Ruggles, too, not only believed in the existence of that compilation of the suspect and doomed, but believed that his hand had a considerable influence over the inscriptions in its pages. He believed that if, with more moderation and with more grounds than usual, he uttered denigrations of certain men before certain personages, it would at least do those men a great deal of harm, And, quite steadily and with, indeed, real belief in much of what he said, Ruggles had denigrated Tietjens before these personages. Ruggles could not see why Christopher had taken Sylvia back after her elopement with Perowne: he could not see why Christopher had, indeed, married Sylvia at all when she was with child by a man called Drake--just as he wasn't going to believe that Christopher could get a testimonial out of Lord Port Scatho except by the sale of Sylvia to the banker. He couldn't see anything but money or jobs at the bottom of these things: he couldn't see how Tietjens otherwise got the money to support Mrs Wannop, Miss Wannop and her child, and to maintain Mrs Duchemin and Macmaster in the style they affected, Mrs Duchemin being the mistress of Christopher. He simply could see no other solution. It is, in fact, asking for trouble if you are more altruist than the society that surrounds you.

Ruggles, however, hadn't any pointers as to whether or no or to what degree he had really damaged his roommate's brother. He had talked in what he considered to be the right quarters, but he hadn't any evidence that what he had said had got through. It was to ascertain that he had called on the great lady, for if anybody knew, she would.
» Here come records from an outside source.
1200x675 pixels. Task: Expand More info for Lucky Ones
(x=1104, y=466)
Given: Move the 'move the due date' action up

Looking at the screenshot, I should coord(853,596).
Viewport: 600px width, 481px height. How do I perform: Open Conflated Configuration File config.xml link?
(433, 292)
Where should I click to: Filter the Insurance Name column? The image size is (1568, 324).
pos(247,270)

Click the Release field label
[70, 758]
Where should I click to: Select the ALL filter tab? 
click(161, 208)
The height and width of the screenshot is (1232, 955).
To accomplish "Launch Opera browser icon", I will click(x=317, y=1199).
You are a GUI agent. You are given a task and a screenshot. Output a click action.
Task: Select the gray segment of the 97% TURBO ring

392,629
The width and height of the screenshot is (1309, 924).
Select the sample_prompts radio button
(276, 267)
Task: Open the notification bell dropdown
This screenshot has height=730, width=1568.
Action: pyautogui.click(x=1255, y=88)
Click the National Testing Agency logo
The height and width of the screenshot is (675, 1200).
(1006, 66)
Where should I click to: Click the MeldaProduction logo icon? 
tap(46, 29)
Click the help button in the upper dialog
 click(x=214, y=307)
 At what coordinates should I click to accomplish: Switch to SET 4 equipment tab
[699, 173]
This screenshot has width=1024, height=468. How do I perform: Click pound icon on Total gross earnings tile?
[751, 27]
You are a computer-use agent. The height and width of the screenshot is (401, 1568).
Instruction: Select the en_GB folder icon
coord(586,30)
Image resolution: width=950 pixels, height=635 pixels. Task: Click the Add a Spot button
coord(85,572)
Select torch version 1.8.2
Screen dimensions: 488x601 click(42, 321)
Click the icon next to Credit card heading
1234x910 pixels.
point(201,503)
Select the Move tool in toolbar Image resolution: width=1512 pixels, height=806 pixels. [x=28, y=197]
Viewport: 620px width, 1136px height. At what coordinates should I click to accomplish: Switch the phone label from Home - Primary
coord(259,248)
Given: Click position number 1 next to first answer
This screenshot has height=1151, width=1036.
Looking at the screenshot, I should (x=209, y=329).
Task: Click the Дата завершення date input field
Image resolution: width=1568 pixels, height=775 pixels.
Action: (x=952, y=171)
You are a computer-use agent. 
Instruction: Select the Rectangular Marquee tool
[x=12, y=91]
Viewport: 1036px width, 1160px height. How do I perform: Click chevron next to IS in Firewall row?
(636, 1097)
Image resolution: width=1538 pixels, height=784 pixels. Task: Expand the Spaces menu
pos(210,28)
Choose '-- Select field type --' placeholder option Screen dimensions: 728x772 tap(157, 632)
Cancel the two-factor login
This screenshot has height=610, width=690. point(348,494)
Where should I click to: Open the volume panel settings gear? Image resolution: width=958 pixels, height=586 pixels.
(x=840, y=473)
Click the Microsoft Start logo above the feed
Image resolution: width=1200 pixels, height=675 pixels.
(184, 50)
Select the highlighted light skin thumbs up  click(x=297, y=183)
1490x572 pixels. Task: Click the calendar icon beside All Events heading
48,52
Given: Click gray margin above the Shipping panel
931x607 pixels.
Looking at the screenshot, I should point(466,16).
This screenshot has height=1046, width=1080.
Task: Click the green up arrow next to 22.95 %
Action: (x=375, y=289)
He hadn't definitely ascertained anything, for the great lady was--and he knew it--a great deal cleverer than himself. The great lady, he was allowed to discover, had a real affection for Sylvia, her daughter's close friend, and she expressed real concern to hear that Christopher Tietjens wasn't getting on. Ruggles had gone to visit her quite openly to ask whether something better couldn't be done for the brother of the man with whom he lived. Christopher had, it was admitted, great liabilities; yet neither in his office--in which he would surely have remained had he been satisfied with his prospects--nor in the army did he occupy anything but a very subordinate position. Couldn't, he asked, Glorvina do anything for him? And he added: 'It's almost as if he had a bad mark against him...'

The great lady had said, with a great deal of energy, that she could not do anything at all. The energy was meant to show how absolutely her party had been downed, outed and jumped on by the party in power, so that she had no influence of any sort anywhere. That was an exaggeration; but it did Christopher Tietjens no good, since Ruggles chose to take it to mean that Glorvina said she could do nothing because there was a black mark against Tietjens in the book of the inner circle to which--if anyone had--the great lady must have had access.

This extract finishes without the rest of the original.